GLENDALE, Ari. -- Ryan Kesler hated being type-cast as a defensive forward.
As much as he prided himself on being solid in his own zone, the Vancouver Canucks centre always had the speed and the skills to contribute at both ends of the rink.
Kesler put those two-way skills on display as a member of the Manitoba Moose during the 2004-05 American Hockey League season and after producing 21 goals and 37 points in 2007-08, the pride of Livonia, Mich., has taken his game to a new level this year.
With 23 goals and 53 points in 72 games, Kesler sits third on the Canucks in scoring and has established career highs for goals, assists and points.
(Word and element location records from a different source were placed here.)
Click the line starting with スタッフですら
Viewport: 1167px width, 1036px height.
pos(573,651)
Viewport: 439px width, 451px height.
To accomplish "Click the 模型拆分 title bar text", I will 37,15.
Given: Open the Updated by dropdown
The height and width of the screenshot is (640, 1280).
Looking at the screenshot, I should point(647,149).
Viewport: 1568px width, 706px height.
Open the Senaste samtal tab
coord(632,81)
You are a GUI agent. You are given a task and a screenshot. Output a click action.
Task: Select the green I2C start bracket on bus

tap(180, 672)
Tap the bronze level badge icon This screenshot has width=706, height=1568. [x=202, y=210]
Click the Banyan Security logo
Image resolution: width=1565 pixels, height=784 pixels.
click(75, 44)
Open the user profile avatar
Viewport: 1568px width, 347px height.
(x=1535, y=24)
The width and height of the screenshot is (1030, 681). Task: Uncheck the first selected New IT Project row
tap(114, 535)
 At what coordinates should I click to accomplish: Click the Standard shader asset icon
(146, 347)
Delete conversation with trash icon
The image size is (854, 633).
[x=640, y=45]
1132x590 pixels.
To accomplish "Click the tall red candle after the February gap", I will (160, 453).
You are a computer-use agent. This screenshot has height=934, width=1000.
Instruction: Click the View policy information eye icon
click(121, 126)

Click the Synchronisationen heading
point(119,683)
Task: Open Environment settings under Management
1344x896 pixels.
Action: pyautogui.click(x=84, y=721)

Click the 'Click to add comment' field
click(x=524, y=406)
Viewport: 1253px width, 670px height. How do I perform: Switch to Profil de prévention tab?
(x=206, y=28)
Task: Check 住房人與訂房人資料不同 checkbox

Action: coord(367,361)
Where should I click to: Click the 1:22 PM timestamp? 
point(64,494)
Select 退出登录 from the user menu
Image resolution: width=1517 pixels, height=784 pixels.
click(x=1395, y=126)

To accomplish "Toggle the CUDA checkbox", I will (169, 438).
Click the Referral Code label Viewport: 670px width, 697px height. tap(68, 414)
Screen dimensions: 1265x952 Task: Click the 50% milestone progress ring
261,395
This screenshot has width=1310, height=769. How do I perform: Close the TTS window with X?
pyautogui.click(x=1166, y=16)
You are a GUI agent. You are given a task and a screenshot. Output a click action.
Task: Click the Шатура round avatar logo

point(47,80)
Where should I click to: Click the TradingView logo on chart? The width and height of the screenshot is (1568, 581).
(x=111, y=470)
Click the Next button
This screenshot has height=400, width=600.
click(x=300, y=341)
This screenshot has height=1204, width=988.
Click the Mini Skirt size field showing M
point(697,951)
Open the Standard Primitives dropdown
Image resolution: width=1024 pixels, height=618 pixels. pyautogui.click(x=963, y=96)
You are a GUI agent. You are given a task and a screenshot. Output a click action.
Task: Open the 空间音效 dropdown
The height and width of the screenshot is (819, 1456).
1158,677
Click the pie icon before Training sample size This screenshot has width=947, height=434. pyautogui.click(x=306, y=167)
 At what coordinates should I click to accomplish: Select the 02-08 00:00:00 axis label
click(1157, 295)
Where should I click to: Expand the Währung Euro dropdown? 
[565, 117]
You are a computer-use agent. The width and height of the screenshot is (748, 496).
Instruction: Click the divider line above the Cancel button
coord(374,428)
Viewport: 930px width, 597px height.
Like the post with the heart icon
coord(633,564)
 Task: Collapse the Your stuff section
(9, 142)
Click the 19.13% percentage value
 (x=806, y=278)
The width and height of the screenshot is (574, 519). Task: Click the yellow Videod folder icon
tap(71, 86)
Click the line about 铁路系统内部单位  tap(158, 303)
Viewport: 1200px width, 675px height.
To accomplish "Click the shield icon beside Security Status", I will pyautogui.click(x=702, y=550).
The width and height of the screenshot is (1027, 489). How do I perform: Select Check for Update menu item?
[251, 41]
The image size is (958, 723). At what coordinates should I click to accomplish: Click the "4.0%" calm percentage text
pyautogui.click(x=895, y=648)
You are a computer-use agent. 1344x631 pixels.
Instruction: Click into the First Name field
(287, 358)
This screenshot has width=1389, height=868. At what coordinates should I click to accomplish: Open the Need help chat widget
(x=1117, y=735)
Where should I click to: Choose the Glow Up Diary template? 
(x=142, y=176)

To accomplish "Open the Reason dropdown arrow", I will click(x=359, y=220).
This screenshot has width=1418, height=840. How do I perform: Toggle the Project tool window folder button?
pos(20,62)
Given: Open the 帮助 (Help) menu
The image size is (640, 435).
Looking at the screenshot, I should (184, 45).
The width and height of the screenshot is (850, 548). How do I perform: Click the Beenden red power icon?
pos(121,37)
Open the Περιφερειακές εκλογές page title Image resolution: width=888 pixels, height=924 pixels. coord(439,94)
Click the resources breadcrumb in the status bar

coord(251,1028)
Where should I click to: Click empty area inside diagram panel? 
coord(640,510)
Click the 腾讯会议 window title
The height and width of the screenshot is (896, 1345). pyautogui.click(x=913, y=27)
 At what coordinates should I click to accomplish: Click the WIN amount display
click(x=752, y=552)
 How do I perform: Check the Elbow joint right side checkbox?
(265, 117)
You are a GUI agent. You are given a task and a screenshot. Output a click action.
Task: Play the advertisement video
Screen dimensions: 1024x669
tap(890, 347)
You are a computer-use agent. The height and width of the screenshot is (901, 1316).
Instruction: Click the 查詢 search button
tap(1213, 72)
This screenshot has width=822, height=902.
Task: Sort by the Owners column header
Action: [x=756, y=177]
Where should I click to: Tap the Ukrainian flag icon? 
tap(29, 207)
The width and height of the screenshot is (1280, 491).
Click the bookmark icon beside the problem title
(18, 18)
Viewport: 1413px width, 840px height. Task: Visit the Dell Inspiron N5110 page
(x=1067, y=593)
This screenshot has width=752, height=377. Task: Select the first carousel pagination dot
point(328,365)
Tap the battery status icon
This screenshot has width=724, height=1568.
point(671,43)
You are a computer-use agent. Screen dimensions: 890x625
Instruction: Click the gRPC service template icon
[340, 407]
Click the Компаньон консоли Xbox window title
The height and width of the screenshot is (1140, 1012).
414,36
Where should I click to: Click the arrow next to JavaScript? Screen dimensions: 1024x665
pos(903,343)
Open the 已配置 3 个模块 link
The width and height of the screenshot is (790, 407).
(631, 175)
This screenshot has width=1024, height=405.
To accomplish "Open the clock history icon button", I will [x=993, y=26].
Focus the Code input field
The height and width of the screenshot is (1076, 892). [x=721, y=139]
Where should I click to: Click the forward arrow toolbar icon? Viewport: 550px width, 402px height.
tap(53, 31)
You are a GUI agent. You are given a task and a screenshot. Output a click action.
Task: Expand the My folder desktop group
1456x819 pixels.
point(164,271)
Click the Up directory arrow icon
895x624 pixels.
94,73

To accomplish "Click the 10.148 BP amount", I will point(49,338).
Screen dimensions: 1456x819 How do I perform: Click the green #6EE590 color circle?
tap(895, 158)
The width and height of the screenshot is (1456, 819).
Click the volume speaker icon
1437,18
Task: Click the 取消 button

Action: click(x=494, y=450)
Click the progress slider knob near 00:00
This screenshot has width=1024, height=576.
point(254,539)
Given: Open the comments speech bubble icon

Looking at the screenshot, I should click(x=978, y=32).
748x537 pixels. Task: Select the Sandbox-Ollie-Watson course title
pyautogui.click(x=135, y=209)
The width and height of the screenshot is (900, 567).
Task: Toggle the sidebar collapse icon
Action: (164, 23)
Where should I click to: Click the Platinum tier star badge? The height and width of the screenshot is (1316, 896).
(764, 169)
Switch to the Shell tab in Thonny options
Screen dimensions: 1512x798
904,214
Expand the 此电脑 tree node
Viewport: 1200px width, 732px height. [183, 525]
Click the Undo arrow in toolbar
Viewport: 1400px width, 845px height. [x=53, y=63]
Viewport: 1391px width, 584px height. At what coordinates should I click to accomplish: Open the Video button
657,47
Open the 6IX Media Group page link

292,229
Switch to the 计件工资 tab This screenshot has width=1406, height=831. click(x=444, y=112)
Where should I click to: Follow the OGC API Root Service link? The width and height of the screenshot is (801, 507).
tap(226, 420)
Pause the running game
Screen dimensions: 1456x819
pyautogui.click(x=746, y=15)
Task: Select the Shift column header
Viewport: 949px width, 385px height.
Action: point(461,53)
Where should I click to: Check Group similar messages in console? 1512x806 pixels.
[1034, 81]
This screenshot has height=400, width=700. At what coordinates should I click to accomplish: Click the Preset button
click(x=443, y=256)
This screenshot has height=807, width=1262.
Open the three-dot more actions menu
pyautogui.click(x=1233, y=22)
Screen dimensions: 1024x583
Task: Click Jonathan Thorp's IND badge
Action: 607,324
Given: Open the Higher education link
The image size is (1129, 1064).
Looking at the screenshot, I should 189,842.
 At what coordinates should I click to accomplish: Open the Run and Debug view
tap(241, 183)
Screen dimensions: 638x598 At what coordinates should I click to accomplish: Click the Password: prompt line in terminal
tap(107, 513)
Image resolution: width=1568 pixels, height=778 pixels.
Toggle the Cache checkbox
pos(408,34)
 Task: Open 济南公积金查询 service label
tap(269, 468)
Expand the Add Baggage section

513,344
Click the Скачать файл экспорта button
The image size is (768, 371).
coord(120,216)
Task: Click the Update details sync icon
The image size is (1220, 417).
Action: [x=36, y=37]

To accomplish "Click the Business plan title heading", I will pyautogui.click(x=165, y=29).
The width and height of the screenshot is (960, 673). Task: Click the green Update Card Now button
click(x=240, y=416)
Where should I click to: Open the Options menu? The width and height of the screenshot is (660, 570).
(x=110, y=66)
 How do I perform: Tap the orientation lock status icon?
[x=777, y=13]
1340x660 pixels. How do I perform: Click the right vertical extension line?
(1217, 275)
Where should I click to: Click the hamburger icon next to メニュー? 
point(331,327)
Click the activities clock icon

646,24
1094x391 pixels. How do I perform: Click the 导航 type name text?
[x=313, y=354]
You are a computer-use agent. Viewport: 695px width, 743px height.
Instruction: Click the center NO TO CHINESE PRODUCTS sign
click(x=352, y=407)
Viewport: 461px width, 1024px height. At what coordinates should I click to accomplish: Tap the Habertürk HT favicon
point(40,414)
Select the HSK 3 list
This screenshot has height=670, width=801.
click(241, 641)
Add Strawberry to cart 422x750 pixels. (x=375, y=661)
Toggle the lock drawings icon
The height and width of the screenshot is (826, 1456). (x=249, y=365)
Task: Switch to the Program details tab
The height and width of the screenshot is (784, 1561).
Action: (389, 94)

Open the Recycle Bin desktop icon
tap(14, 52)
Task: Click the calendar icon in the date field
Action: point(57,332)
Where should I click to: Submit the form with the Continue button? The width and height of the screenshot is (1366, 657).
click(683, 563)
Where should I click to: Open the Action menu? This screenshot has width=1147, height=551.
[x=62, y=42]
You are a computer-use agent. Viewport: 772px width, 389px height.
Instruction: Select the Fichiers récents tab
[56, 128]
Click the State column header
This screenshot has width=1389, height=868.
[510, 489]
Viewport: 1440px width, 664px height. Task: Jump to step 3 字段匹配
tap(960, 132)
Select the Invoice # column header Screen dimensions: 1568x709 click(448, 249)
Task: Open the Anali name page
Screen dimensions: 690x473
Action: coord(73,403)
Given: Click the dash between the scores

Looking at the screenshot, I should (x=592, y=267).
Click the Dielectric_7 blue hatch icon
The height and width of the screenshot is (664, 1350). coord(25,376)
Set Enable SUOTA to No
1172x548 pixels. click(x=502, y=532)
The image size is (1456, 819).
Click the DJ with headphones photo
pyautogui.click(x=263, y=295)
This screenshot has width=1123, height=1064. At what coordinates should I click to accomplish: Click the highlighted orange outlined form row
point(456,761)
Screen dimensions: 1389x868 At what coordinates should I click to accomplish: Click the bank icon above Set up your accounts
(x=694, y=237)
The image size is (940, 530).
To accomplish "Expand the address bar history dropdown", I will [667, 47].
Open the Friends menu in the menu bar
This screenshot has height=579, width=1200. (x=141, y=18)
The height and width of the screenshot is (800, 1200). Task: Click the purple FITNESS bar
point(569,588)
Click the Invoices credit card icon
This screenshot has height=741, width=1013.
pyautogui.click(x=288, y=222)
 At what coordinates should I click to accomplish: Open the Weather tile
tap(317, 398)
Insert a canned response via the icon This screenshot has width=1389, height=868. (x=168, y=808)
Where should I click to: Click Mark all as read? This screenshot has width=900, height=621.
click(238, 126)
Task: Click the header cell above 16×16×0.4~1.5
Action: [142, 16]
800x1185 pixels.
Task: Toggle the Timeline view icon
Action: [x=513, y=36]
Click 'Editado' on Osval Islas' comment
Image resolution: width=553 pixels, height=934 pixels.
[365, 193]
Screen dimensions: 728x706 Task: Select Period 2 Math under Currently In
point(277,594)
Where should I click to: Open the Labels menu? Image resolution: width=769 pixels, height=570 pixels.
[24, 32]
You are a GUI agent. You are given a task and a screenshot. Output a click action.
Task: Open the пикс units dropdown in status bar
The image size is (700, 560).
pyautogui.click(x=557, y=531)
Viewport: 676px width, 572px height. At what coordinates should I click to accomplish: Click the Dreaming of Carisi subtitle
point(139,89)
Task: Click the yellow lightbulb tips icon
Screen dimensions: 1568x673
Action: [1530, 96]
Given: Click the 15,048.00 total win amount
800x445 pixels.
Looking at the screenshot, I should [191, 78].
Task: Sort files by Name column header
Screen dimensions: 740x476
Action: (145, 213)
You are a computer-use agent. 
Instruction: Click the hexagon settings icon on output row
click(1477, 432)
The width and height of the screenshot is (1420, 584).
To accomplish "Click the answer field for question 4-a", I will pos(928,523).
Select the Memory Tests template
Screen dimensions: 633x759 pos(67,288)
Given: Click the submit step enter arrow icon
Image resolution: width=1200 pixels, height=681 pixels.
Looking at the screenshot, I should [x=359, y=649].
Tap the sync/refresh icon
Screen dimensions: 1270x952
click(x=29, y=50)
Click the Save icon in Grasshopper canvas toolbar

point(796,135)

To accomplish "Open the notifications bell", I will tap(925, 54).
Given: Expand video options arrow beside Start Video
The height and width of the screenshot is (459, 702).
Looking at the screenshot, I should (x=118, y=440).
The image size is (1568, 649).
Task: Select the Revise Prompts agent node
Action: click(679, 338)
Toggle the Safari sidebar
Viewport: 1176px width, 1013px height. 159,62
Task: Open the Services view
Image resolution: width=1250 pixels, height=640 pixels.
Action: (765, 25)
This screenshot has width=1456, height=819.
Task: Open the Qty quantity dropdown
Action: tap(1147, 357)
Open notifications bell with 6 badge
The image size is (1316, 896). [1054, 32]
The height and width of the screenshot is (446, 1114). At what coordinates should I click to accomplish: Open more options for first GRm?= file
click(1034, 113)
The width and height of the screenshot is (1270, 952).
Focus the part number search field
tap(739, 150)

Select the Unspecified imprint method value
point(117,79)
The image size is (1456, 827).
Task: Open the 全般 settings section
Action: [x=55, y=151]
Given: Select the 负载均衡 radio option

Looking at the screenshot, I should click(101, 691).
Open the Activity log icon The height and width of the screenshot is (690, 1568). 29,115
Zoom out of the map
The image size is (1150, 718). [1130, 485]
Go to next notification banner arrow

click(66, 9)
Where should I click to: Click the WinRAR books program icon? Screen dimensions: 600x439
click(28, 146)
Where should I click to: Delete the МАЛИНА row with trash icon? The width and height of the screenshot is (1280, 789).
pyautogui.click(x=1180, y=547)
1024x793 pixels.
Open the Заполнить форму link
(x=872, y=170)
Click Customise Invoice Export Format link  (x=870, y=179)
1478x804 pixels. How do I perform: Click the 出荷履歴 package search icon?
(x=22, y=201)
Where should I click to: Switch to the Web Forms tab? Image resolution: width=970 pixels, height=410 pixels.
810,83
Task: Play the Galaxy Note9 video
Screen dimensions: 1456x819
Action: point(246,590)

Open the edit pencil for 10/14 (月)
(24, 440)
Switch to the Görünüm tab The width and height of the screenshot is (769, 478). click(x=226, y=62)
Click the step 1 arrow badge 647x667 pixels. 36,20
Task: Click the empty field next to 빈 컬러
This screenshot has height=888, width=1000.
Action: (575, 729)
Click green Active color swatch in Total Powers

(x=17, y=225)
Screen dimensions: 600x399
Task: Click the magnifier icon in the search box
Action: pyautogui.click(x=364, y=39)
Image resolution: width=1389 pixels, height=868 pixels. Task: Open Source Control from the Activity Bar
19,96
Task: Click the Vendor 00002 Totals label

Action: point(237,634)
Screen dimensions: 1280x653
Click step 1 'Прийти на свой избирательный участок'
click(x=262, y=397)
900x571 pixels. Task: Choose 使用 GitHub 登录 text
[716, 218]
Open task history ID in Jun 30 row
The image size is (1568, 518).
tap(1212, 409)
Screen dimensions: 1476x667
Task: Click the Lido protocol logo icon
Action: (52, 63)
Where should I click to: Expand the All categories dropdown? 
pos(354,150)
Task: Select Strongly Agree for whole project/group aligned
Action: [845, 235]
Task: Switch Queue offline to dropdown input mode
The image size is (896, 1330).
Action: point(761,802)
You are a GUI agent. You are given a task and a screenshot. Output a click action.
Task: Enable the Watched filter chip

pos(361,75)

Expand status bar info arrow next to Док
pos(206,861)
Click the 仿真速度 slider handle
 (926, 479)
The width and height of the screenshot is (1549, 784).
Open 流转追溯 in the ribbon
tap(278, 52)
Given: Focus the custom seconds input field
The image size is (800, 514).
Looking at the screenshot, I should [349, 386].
"I'm getting more of a chance offensively and it's definitely rewarding," Kesler said after a 5-1 loss to the Phoenix Coyotes last Saturday. "I'm finally coming into my own. I had been labeled as a defensive forward and I needed to break out of that shell."
Consider it broken.
While spending most of his first three-plus NHL seasons on the checking line, Kesler got off to a great start this season on a unit with fellow Moose graduates Jannik Hansen and Alexandre Burrows.
Kesler, 24, continued to elevate his game after Canucks head coach Alain Vigneault separated Kesler and Burrows.
Eventually, Burrows found his way onto the top line with Henrik and Daniel Sedin, while Kesler has been anchoring the second unit with Mats Sundin and Pavol Demitra.
Kesler and Burrows often kill penalties together, but they've been thriving apart.
"When it happened, we were a little discouraged about it, but it needed to happen," said Kesler, who had 30 goals and 57 points in 78 games with the Moose in 2004-05. "We needed to spread the scoring around."
Burrows isn't the least bit surprised to see Kesler flourishing, since it wasn't that long ago that Kesler was routinely getting under the skin of guys like Jason Spezza when Spezza was a member of the Binghamton Senators.
"During the lockout year, I remember how dominant he was in the AHL. He was Randy Carlyle's guy," said Burrows. "He was playing a lot of minutes, power play, penalty kill and playing 5-on-5 against the other team's top line. He was playing with grit, speed and putting up points. Right now, he's doing the same thing at this level.
"People hate playing against him. When you've got a guy that outworks you every night, competes really hard and can make plays with his speed and his skills, it makes him tough to play against."
Vigneault believes Kesler is getting exactly what he deserves, both in terms of increased ice time and production.
"His speed obviously opens a lot of things up," said Vigneault. "When you compete and fight for pucks and go into tough areas, a lot of good things are going to happen."
The Canucks have been playing better of late and after fighting for their playoff lives in January, a recent hot streak has them in position to challenge the Calgary Flames for the Northwest Division title.
"It's definitely better than battling for eighth," said Kesler, the Canucks first round pick (23rd overall) in the 2003 NHL Entry Draft. "We're right there and have a chance to make real a push."